Arrow Flight and Ray Data

Hi,

As part of Arrow project they are building this new protocol called Arrow Flight, are you planning to integrate it with Ray Ecosystem? That way you could make complex transformations with data and have the chance to serve despite of size (efficient and without the need of SerDe additional steps).

1 Like

@Chen_Shen @Clark_Zinzow could one of you answer this question?

@LuisMoralesAlonso No concrete plans yet to integrate with Arrow Flight, since we haven’t encountered any users interested in using Ray + Flight. Would such an integration be useful for your use case?

I would definitely like this!!

@Clark_Zinzow, sorry for the delay in my answer… yes, it would be perfect for us. we are lookin for data intergration layer based on APIs, and we need an efficient one. at this point ray (modin or other high level APIs) + arrow flight would be the perfect match.

Ray has its own implementation of Arrow Flight in the object manager (very similar / predates the flight architecture), so you can get the same advantages of flight when passing objects to Ray tasks and actors.

This wouldn’t cover systems outside of Ray trying to read Dataset data though.
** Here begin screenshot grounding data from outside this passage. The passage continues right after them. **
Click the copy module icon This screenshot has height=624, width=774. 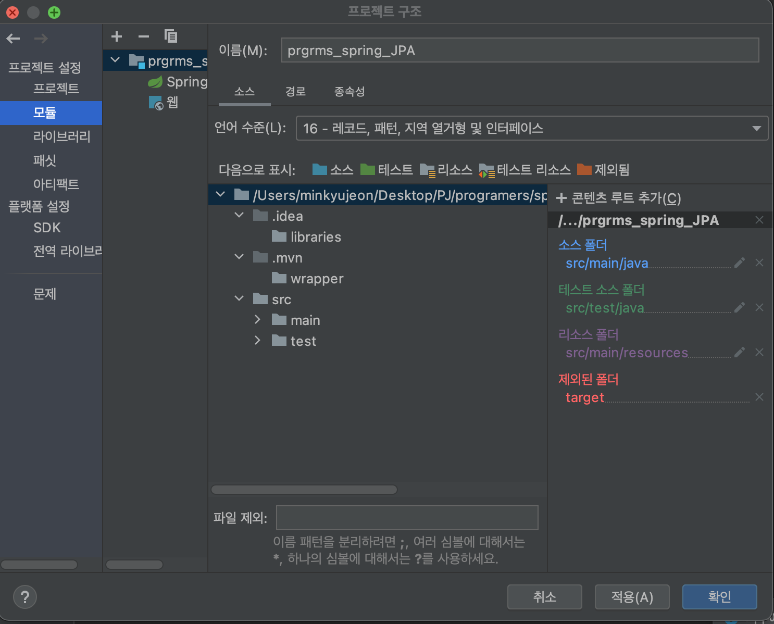click(x=171, y=36)
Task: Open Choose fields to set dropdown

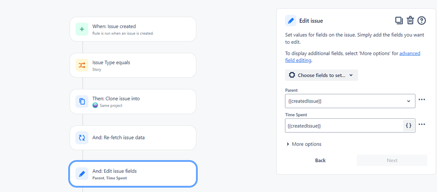Action: tap(322, 75)
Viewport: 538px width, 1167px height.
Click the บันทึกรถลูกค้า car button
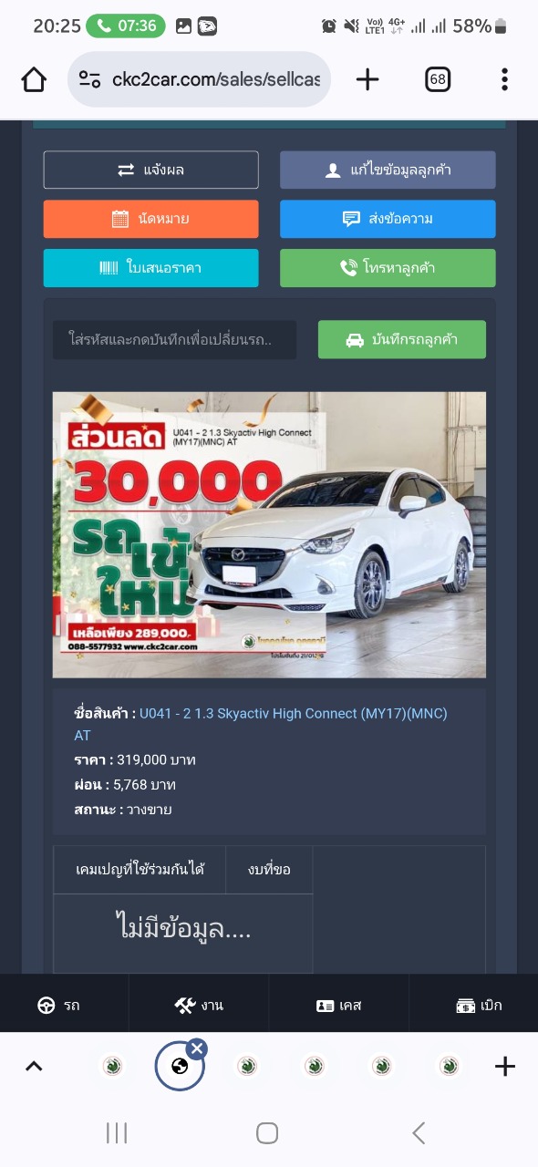402,339
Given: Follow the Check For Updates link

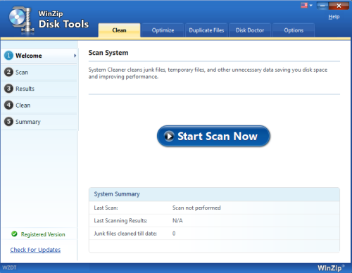Looking at the screenshot, I should (x=35, y=250).
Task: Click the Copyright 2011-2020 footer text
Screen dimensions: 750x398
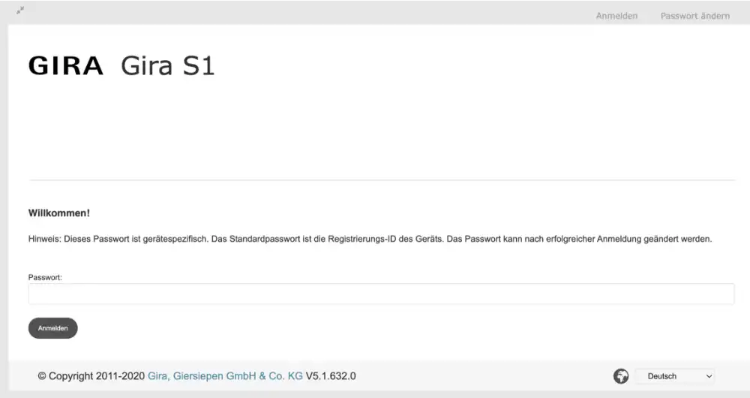Action: [x=92, y=376]
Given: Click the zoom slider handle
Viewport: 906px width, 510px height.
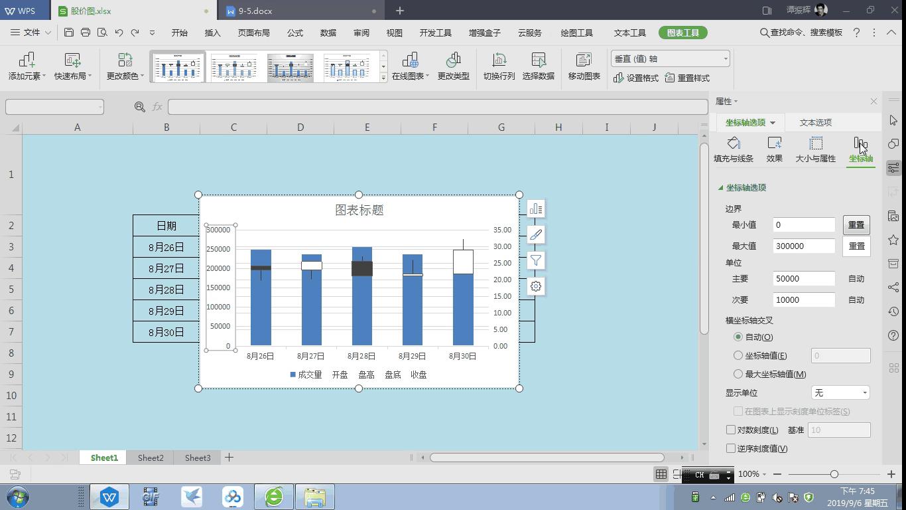Looking at the screenshot, I should tap(834, 474).
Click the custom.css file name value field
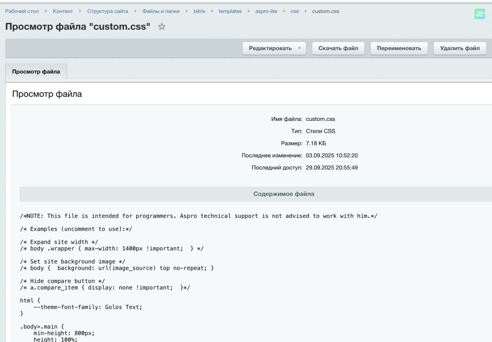Viewport: 492px width, 342px height. point(320,118)
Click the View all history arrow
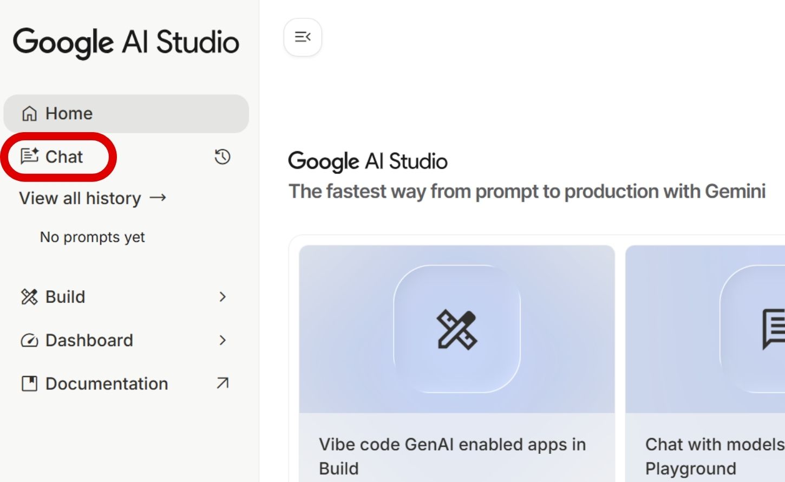The image size is (785, 482). [x=159, y=198]
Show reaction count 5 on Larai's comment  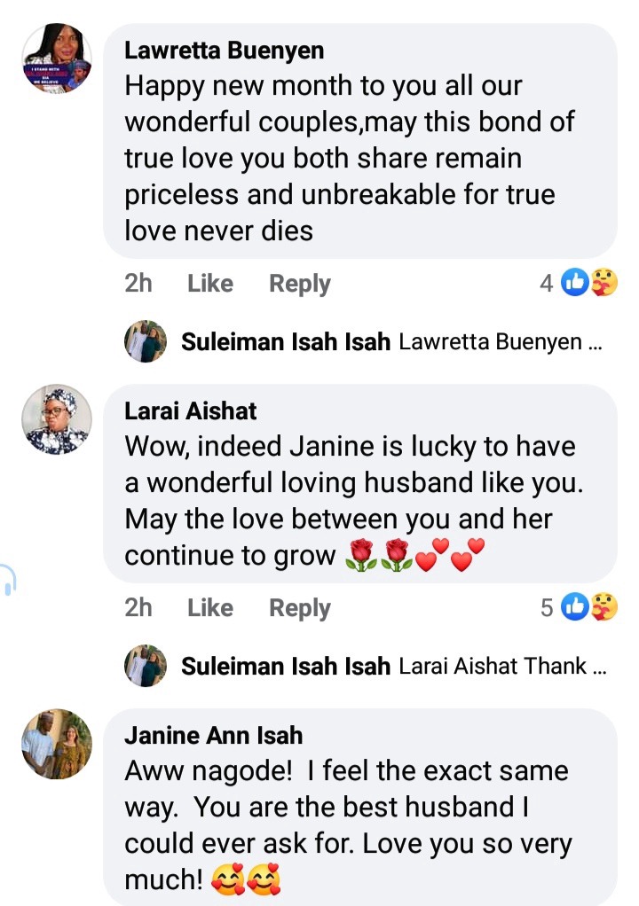pos(547,607)
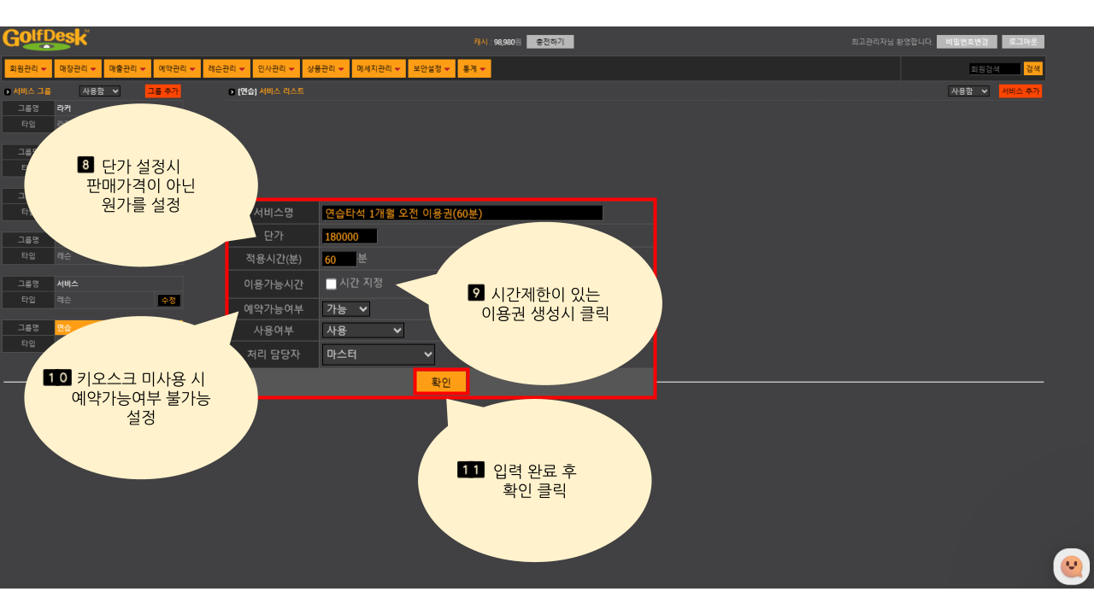1094x615 pixels.
Task: Expand the 사용여부 dropdown
Action: [x=362, y=331]
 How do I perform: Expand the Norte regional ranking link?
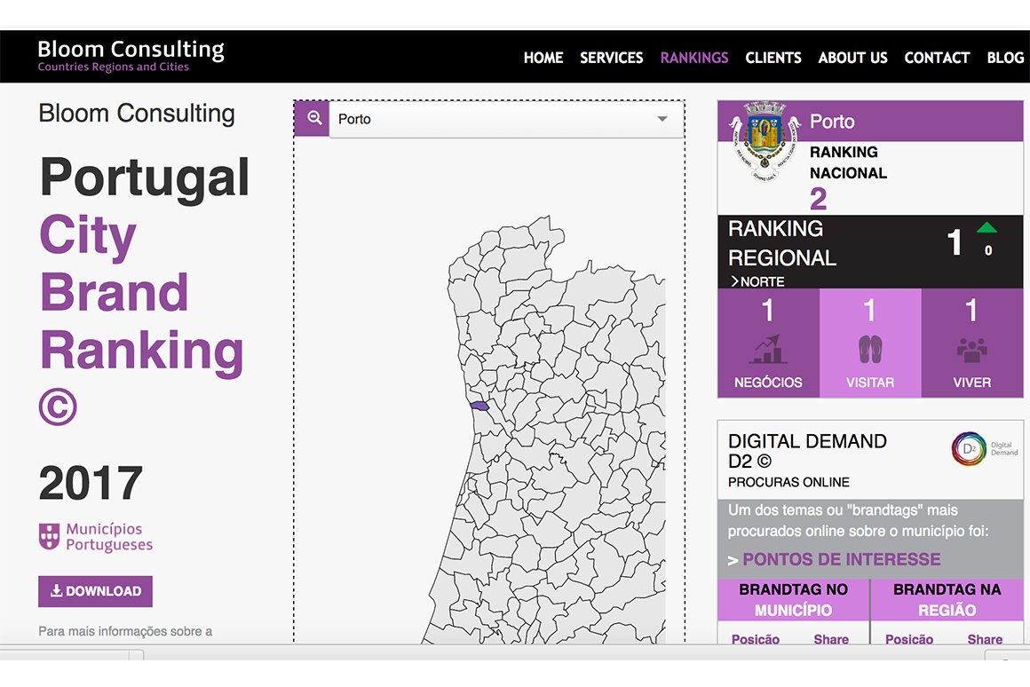tap(757, 281)
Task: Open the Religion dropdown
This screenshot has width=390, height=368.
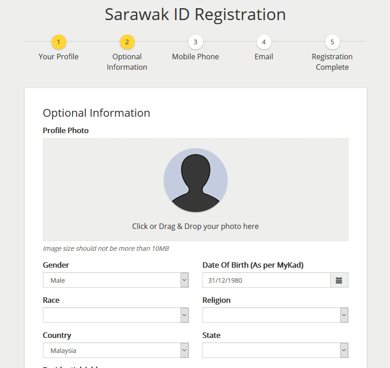Action: click(x=275, y=315)
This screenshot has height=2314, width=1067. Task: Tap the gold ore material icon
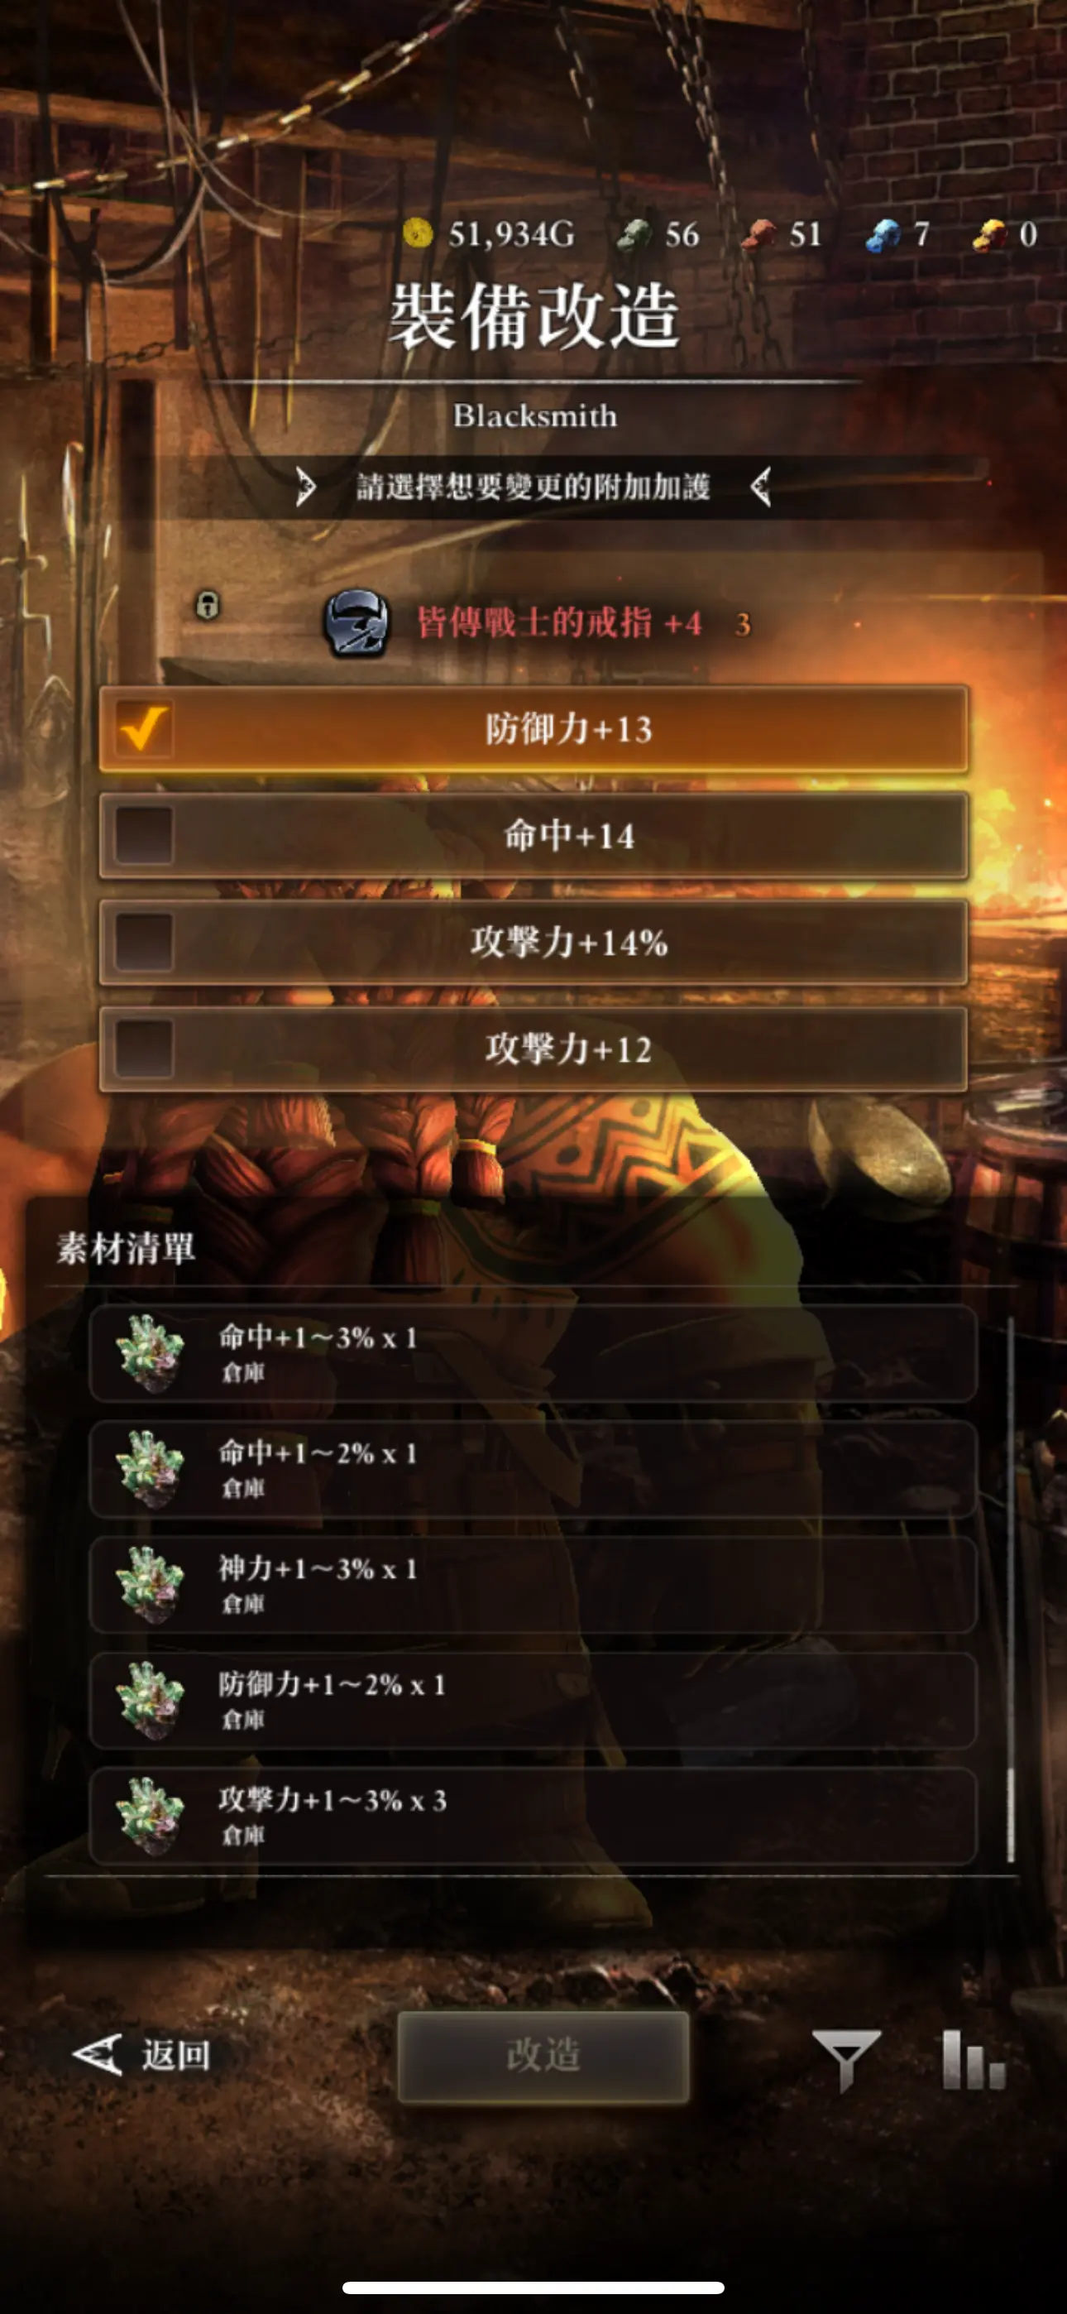(x=991, y=235)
It would be clearly an step in the right direction to allow from outside Ray to consume that flight implementation. And even better as Ray has become a distributed implementation of arrow.

Hi,

Given the rapid growth and adoption around the Apache Arrow ecosystem in the data industry over the past years, has there been any work going on at Ray to provide a more native support for Arrow Flight and to cover external systems trying to read Dataset data?

1 Like